Read through the records. Copy each line that has the word "checkmark".

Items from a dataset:
▬▬▬▬▬▬
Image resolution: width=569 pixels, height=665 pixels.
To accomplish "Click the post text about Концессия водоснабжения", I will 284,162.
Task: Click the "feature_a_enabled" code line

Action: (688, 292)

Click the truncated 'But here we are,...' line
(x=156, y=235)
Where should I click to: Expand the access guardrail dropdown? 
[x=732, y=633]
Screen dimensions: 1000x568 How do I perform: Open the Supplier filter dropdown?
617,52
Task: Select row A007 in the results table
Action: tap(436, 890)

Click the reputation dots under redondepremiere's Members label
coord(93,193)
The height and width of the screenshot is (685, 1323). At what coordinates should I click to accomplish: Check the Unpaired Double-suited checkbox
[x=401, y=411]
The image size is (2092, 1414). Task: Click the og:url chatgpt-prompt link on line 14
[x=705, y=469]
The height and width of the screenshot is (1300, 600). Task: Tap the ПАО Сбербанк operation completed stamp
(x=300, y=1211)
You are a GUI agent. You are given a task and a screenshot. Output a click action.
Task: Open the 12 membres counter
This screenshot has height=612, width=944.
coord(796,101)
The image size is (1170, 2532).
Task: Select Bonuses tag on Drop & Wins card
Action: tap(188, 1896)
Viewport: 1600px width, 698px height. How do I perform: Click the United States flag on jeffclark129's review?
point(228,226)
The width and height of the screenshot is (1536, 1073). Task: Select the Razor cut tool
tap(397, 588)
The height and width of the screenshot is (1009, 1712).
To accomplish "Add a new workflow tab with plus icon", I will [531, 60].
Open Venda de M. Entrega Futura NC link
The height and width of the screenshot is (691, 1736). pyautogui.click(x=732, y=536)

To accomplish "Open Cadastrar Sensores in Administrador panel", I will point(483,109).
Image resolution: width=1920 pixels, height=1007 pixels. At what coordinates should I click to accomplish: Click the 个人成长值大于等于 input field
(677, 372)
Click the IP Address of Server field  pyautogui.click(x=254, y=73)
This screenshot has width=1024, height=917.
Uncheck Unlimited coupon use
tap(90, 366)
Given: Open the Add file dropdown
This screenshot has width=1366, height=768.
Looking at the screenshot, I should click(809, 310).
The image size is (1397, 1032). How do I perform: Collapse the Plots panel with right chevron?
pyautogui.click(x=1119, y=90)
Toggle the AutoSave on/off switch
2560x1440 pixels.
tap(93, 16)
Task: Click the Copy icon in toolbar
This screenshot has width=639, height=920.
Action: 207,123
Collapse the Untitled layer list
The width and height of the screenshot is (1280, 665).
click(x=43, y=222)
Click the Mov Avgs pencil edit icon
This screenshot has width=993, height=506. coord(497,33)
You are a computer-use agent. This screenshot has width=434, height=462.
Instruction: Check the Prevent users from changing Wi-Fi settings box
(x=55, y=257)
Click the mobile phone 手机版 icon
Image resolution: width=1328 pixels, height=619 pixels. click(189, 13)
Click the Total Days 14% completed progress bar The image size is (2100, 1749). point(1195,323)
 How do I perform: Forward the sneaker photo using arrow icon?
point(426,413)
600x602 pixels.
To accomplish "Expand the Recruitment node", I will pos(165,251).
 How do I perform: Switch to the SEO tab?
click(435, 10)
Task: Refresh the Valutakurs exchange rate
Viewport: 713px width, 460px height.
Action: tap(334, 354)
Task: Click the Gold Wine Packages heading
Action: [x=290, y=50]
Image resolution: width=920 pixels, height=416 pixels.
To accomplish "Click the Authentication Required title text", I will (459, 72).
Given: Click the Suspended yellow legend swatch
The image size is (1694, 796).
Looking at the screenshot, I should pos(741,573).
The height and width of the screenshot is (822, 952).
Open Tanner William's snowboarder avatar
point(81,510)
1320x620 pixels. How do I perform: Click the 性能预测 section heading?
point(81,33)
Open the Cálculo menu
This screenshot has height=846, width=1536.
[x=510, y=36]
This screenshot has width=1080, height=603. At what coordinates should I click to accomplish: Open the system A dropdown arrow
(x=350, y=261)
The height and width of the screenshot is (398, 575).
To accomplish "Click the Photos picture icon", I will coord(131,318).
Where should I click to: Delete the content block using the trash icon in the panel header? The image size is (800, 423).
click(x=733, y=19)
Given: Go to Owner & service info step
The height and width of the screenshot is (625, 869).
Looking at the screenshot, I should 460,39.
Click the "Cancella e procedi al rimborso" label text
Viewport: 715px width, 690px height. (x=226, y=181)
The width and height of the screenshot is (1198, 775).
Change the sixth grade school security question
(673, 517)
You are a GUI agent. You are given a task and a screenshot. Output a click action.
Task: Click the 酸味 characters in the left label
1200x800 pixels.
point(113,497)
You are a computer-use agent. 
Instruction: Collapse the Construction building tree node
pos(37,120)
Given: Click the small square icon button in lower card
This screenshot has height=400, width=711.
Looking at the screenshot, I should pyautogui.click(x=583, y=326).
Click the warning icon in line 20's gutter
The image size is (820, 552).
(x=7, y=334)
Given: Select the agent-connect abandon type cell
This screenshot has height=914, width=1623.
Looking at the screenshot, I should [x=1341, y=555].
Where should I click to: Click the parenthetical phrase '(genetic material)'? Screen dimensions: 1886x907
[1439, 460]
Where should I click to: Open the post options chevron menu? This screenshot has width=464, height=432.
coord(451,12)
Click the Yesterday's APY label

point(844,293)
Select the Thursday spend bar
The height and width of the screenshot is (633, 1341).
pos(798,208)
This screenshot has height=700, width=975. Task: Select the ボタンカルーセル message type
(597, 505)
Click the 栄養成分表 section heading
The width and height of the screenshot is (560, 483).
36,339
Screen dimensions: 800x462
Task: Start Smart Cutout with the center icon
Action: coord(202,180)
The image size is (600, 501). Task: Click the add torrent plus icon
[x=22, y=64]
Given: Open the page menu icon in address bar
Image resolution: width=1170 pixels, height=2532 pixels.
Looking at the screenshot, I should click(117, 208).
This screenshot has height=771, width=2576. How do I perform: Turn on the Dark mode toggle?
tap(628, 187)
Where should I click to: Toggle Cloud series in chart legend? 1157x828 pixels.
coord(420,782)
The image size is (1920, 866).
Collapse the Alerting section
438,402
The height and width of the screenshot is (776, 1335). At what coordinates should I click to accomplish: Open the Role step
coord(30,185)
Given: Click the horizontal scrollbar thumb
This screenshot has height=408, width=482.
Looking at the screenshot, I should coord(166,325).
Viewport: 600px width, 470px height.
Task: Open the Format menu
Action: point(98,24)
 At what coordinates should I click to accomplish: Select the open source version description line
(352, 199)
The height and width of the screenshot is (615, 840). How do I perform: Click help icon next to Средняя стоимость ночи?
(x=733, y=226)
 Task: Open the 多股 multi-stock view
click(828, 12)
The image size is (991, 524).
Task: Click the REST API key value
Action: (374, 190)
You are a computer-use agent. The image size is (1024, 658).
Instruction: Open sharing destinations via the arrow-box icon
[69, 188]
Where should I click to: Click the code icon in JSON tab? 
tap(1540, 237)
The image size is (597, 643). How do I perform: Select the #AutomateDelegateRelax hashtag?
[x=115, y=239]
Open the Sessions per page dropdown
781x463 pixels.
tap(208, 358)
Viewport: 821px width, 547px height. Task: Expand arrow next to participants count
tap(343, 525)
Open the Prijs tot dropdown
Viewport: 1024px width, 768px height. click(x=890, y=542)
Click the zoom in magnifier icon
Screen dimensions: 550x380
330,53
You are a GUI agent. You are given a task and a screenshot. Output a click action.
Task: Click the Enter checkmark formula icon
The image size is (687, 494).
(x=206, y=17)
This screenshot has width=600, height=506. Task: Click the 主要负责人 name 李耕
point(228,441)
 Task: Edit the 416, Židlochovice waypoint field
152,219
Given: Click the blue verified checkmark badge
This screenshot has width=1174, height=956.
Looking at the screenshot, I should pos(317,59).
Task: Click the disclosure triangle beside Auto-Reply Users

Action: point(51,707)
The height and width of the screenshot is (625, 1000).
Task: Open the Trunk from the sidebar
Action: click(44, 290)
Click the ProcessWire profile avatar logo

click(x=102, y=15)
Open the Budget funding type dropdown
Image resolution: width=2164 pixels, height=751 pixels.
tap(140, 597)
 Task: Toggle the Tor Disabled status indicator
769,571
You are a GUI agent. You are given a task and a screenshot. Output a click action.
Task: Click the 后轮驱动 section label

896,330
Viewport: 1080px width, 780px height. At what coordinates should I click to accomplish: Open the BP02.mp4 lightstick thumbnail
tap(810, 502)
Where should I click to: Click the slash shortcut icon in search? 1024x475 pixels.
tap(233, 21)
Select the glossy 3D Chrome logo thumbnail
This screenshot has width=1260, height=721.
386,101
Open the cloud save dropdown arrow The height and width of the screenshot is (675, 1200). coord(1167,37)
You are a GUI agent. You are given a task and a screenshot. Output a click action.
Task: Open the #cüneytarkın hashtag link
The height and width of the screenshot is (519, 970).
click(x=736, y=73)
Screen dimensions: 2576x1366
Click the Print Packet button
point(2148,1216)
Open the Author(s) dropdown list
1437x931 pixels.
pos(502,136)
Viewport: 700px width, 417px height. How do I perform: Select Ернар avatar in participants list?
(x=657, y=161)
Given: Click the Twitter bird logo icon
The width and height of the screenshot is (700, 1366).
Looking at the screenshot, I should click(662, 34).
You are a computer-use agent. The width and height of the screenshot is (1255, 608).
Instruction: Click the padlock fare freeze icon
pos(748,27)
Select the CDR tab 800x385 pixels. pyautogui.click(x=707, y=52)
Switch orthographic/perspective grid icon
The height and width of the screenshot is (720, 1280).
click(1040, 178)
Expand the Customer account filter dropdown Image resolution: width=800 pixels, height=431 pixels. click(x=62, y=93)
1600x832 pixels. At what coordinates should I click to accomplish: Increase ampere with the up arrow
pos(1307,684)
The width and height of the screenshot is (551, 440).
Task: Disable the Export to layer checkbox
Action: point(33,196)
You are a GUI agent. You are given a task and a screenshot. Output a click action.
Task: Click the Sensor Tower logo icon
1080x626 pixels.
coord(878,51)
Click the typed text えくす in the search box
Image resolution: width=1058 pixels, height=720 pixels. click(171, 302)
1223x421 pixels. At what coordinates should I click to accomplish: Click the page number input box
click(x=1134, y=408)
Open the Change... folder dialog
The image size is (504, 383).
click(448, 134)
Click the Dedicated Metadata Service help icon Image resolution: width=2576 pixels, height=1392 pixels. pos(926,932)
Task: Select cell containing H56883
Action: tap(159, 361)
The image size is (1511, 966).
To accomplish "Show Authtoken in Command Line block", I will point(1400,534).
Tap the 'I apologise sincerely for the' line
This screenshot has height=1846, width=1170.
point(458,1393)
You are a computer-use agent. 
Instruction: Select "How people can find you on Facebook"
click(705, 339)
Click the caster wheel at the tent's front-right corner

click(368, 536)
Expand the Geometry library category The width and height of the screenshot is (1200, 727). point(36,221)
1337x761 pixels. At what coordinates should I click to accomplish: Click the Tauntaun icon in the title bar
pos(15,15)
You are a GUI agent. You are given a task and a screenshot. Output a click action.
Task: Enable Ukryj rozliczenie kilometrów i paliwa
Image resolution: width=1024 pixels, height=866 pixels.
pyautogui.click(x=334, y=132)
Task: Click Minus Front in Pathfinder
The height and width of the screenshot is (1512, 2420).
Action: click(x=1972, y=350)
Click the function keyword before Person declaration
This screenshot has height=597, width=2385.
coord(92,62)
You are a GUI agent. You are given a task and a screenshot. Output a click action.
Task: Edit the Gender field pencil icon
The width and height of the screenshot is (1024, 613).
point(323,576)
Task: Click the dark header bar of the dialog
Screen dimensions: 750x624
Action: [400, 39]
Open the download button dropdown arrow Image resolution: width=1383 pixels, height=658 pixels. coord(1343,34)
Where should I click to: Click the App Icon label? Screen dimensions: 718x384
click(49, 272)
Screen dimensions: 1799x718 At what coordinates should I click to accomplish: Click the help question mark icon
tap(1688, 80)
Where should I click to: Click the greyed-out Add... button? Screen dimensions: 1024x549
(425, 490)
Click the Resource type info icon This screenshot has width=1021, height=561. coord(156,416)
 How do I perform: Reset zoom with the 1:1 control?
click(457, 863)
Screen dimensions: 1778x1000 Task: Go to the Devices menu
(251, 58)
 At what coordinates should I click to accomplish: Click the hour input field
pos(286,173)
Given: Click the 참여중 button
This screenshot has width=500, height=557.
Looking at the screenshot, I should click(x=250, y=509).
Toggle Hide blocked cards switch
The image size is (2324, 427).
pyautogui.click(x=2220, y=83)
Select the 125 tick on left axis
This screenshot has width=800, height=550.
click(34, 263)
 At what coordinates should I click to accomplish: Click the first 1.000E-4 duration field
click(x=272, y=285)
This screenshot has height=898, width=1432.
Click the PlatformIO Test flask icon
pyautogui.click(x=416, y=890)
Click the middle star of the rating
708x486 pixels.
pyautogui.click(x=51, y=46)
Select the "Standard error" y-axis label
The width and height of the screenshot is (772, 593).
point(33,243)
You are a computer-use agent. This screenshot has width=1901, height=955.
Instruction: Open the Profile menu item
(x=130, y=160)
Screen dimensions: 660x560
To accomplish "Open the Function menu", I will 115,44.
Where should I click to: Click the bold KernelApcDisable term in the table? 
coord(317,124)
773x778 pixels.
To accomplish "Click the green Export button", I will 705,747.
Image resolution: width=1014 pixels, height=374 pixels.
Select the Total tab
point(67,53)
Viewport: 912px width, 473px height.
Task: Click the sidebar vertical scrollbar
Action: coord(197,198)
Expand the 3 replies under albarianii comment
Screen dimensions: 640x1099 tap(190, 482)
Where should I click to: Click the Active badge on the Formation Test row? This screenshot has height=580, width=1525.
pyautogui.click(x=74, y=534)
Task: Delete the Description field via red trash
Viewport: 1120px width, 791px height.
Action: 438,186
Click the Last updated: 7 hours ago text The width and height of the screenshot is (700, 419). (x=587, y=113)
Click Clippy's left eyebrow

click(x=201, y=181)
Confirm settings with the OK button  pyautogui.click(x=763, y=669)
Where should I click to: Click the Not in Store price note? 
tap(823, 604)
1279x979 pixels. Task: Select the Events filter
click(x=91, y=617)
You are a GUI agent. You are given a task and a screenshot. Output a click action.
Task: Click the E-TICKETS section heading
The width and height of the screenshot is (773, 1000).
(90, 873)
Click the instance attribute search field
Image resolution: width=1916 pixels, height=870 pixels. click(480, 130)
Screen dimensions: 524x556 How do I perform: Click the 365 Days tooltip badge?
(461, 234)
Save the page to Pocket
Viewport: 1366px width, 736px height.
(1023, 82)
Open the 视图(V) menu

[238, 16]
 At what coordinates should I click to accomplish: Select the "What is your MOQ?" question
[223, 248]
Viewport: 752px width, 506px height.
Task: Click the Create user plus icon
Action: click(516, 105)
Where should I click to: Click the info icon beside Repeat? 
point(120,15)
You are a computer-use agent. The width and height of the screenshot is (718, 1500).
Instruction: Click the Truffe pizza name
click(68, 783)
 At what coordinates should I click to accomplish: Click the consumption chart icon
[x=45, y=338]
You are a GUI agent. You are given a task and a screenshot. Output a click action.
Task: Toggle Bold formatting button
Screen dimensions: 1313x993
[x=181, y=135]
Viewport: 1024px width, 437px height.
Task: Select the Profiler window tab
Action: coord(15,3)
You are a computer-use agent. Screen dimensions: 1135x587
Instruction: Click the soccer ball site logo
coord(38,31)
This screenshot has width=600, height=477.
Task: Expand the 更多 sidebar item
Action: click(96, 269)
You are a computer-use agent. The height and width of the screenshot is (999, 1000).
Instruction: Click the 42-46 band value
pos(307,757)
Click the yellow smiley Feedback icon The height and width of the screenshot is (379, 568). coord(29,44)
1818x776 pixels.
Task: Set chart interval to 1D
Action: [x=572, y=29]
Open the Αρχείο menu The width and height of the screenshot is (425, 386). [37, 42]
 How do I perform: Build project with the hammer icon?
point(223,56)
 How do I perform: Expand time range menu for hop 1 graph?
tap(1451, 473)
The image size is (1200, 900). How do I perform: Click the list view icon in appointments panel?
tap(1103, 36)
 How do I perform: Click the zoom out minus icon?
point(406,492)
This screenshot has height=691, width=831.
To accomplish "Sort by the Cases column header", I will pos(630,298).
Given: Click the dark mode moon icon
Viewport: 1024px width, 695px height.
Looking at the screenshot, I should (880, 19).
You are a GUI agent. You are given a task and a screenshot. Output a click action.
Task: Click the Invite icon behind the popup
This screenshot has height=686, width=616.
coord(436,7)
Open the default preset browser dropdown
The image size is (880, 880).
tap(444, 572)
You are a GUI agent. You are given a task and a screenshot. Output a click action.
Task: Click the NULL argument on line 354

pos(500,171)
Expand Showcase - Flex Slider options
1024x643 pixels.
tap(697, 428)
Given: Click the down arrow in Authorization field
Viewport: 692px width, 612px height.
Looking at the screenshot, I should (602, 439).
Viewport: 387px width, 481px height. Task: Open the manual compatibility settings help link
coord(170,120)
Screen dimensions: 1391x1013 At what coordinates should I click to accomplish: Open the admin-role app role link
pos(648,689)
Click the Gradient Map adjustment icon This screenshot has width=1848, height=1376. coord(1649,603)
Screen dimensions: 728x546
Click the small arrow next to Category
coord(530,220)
▬▬▬▬▬▬
FINISHED EXERCISE:
Task: Click the Enter checkmark formula icon
Given: Click the blue verified checkmark badge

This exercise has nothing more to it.